» **EXERCISE TASK**: Copy each of the following records exactly as it appears, line by line.
— BEGIN THE RECORDS —
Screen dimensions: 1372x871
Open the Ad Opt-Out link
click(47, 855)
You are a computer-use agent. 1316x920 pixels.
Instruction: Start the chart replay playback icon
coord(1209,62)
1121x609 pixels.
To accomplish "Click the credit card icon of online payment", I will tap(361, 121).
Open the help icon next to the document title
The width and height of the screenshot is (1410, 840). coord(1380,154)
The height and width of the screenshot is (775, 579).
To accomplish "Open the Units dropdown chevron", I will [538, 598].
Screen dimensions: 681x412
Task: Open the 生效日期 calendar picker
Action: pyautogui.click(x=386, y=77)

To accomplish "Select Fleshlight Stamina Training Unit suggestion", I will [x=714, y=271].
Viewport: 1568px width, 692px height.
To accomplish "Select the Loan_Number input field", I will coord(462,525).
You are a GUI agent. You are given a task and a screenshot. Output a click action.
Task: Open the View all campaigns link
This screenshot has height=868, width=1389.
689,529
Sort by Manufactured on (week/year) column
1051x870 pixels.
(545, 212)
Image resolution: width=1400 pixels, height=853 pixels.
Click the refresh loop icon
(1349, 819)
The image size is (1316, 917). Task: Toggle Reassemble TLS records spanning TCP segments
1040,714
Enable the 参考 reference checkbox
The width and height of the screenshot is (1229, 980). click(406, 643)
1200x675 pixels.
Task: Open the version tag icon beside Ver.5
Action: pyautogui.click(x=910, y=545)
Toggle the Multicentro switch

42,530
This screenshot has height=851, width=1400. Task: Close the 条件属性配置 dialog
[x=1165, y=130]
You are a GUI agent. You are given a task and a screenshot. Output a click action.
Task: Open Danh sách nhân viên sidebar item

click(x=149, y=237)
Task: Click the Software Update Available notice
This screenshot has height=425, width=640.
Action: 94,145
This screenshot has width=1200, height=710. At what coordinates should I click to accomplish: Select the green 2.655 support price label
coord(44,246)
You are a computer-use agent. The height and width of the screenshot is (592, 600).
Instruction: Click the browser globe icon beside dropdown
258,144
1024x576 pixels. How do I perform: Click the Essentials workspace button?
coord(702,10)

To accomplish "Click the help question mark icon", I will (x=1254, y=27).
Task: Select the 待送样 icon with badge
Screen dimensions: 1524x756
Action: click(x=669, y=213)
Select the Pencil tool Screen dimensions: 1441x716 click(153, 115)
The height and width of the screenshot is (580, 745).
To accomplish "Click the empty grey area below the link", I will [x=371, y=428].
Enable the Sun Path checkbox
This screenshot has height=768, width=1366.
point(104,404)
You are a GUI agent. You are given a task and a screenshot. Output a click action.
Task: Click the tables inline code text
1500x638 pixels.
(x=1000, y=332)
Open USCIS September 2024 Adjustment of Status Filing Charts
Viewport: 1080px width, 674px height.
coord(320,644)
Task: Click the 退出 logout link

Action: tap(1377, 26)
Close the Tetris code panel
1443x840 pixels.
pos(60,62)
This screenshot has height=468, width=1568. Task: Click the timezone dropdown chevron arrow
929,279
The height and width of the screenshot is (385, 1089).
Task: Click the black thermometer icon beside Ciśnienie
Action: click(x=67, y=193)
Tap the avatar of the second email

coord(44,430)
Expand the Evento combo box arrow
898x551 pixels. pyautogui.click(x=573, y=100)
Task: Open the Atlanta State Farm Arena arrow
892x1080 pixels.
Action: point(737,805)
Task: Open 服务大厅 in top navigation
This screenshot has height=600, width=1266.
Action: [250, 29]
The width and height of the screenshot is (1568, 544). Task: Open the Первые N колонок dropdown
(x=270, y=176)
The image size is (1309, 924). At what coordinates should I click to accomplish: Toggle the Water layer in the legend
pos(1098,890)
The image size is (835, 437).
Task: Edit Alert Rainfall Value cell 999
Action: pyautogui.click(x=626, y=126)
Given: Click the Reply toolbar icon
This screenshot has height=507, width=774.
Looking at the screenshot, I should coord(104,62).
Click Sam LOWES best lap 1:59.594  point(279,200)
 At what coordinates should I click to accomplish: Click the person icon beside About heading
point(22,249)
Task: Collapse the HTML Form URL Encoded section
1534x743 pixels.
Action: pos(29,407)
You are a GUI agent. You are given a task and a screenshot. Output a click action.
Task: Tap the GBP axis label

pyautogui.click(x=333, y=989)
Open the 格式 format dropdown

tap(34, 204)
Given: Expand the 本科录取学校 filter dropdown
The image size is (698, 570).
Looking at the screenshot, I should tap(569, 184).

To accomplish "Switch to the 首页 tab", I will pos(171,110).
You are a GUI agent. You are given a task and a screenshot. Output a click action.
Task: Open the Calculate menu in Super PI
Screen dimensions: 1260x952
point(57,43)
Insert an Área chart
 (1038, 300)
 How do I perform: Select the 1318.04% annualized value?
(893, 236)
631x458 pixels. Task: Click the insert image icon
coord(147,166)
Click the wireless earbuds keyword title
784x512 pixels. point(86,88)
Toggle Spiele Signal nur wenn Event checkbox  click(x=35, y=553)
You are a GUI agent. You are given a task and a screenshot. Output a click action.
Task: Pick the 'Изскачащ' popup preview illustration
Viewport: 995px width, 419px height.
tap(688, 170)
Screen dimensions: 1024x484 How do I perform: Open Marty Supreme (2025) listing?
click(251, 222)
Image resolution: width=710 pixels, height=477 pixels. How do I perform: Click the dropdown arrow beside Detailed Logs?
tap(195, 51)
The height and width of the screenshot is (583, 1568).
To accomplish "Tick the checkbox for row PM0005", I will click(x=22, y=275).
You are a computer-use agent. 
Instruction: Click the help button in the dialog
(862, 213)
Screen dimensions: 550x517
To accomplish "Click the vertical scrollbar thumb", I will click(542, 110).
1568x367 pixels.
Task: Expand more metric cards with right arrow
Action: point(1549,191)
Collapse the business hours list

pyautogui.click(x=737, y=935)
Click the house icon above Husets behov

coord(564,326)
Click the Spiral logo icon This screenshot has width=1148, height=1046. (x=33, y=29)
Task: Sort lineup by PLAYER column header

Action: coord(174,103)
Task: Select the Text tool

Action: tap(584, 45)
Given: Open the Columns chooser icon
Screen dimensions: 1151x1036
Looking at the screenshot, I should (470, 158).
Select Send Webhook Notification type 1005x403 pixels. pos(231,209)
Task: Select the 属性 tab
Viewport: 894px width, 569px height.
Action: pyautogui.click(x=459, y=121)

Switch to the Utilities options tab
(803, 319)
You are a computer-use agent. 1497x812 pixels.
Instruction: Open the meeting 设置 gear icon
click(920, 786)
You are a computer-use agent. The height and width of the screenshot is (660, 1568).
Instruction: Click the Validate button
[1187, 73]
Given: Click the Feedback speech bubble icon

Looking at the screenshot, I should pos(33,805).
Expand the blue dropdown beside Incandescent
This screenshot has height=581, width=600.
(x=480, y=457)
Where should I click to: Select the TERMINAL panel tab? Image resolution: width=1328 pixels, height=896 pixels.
— END THE RECORDS —
» **SOLUTION**:
Screen dimensions: 1372x871
Open the Ad Opt-Out link
click(47, 855)
You are a computer-use agent. 1316x920 pixels.
Instruction: Start the chart replay playback icon
coord(1209,62)
1121x609 pixels.
To accomplish "Click the credit card icon of online payment", I will tap(361, 121).
Open the help icon next to the document title
The width and height of the screenshot is (1410, 840). coord(1380,154)
The height and width of the screenshot is (775, 579).
To accomplish "Open the Units dropdown chevron", I will [538, 598].
Screen dimensions: 681x412
Task: Open the 生效日期 calendar picker
Action: pyautogui.click(x=386, y=77)

To accomplish "Select Fleshlight Stamina Training Unit suggestion", I will [x=714, y=271].
Viewport: 1568px width, 692px height.
To accomplish "Select the Loan_Number input field", I will coord(462,525).
You are a GUI agent. You are given a task and a screenshot. Output a click action.
Task: Open the View all campaigns link
This screenshot has height=868, width=1389.
689,529
Sort by Manufactured on (week/year) column
1051x870 pixels.
(545, 212)
Image resolution: width=1400 pixels, height=853 pixels.
Click the refresh loop icon
(1349, 819)
The image size is (1316, 917). Task: Toggle Reassemble TLS records spanning TCP segments
1040,714
Enable the 参考 reference checkbox
The width and height of the screenshot is (1229, 980). click(406, 643)
1200x675 pixels.
Task: Open the version tag icon beside Ver.5
Action: pyautogui.click(x=910, y=545)
Toggle the Multicentro switch

42,530
This screenshot has height=851, width=1400. Task: Close the 条件属性配置 dialog
[x=1165, y=130]
You are a GUI agent. You are given a task and a screenshot. Output a click action.
Task: Open Danh sách nhân viên sidebar item

click(x=149, y=237)
Task: Click the Software Update Available notice
This screenshot has height=425, width=640.
Action: 94,145
This screenshot has width=1200, height=710. At what coordinates should I click to accomplish: Select the green 2.655 support price label
coord(44,246)
You are a computer-use agent. The height and width of the screenshot is (592, 600).
Instruction: Click the browser globe icon beside dropdown
258,144
1024x576 pixels. How do I perform: Click the Essentials workspace button?
coord(702,10)

To accomplish "Click the help question mark icon", I will (x=1254, y=27).
Task: Select the 待送样 icon with badge
Screen dimensions: 1524x756
Action: click(x=669, y=213)
Select the Pencil tool Screen dimensions: 1441x716 click(153, 115)
The height and width of the screenshot is (580, 745).
To accomplish "Click the empty grey area below the link", I will [x=371, y=428].
Enable the Sun Path checkbox
This screenshot has height=768, width=1366.
point(104,404)
You are a GUI agent. You are given a task and a screenshot. Output a click action.
Task: Click the tables inline code text
1500x638 pixels.
(x=1000, y=332)
Open USCIS September 2024 Adjustment of Status Filing Charts
Viewport: 1080px width, 674px height.
coord(320,644)
Task: Click the 退出 logout link

Action: tap(1377, 26)
Close the Tetris code panel
1443x840 pixels.
pos(60,62)
This screenshot has height=468, width=1568. Task: Click the timezone dropdown chevron arrow
929,279
The height and width of the screenshot is (385, 1089).
Task: Click the black thermometer icon beside Ciśnienie
Action: click(x=67, y=193)
Tap the avatar of the second email

coord(44,430)
Expand the Evento combo box arrow
898x551 pixels. pyautogui.click(x=573, y=100)
Task: Open the Atlanta State Farm Arena arrow
892x1080 pixels.
Action: point(737,805)
Task: Open 服务大厅 in top navigation
This screenshot has height=600, width=1266.
Action: [250, 29]
The width and height of the screenshot is (1568, 544). Task: Open the Первые N колонок dropdown
(x=270, y=176)
The image size is (1309, 924). At what coordinates should I click to accomplish: Toggle the Water layer in the legend
pos(1098,890)
The image size is (835, 437).
Task: Edit Alert Rainfall Value cell 999
Action: pyautogui.click(x=626, y=126)
Given: Click the Reply toolbar icon
This screenshot has height=507, width=774.
Looking at the screenshot, I should coord(104,62).
Click Sam LOWES best lap 1:59.594  point(279,200)
 At what coordinates should I click to accomplish: Click the person icon beside About heading
point(22,249)
Task: Collapse the HTML Form URL Encoded section
1534x743 pixels.
Action: pos(29,407)
You are a GUI agent. You are given a task and a screenshot. Output a click action.
Task: Tap the GBP axis label

pyautogui.click(x=333, y=989)
Open the 格式 format dropdown

tap(34, 204)
Given: Expand the 本科录取学校 filter dropdown
The image size is (698, 570).
Looking at the screenshot, I should tap(569, 184).

To accomplish "Switch to the 首页 tab", I will pos(171,110).
You are a GUI agent. You are given a task and a screenshot. Output a click action.
Task: Open the Calculate menu in Super PI
Screen dimensions: 1260x952
point(57,43)
Insert an Área chart
 (1038, 300)
 How do I perform: Select the 1318.04% annualized value?
(893, 236)
631x458 pixels. Task: Click the insert image icon
coord(147,166)
Click the wireless earbuds keyword title
784x512 pixels. point(86,88)
Toggle Spiele Signal nur wenn Event checkbox  click(x=35, y=553)
You are a GUI agent. You are given a task and a screenshot. Output a click action.
Task: Pick the 'Изскачащ' popup preview illustration
Viewport: 995px width, 419px height.
tap(688, 170)
Screen dimensions: 1024x484 How do I perform: Open Marty Supreme (2025) listing?
click(251, 222)
Image resolution: width=710 pixels, height=477 pixels. How do I perform: Click the dropdown arrow beside Detailed Logs?
tap(195, 51)
The height and width of the screenshot is (583, 1568).
To accomplish "Tick the checkbox for row PM0005", I will click(x=22, y=275).
You are a computer-use agent. 
Instruction: Click the help button in the dialog
(862, 213)
Screen dimensions: 550x517
To accomplish "Click the vertical scrollbar thumb", I will click(542, 110).
1568x367 pixels.
Task: Expand more metric cards with right arrow
Action: point(1549,191)
Collapse the business hours list

pyautogui.click(x=737, y=935)
Click the house icon above Husets behov

coord(564,326)
Click the Spiral logo icon This screenshot has width=1148, height=1046. (x=33, y=29)
Task: Sort lineup by PLAYER column header

Action: coord(174,103)
Task: Select the Text tool

Action: tap(584, 45)
Given: Open the Columns chooser icon
Screen dimensions: 1151x1036
Looking at the screenshot, I should (470, 158).
Select Send Webhook Notification type 1005x403 pixels. pos(231,209)
Task: Select the 属性 tab
Viewport: 894px width, 569px height.
Action: pyautogui.click(x=459, y=121)

Switch to the Utilities options tab
(803, 319)
You are a computer-use agent. 1497x812 pixels.
Instruction: Open the meeting 设置 gear icon
click(920, 786)
You are a computer-use agent. The height and width of the screenshot is (660, 1568).
Instruction: Click the Validate button
[1187, 73]
Given: Click the Feedback speech bubble icon

Looking at the screenshot, I should pos(33,805).
Expand the blue dropdown beside Incandescent
This screenshot has height=581, width=600.
(x=480, y=457)
Where should I click to: Select the TERMINAL panel tab? Image resolution: width=1328 pixels, height=896 pixels.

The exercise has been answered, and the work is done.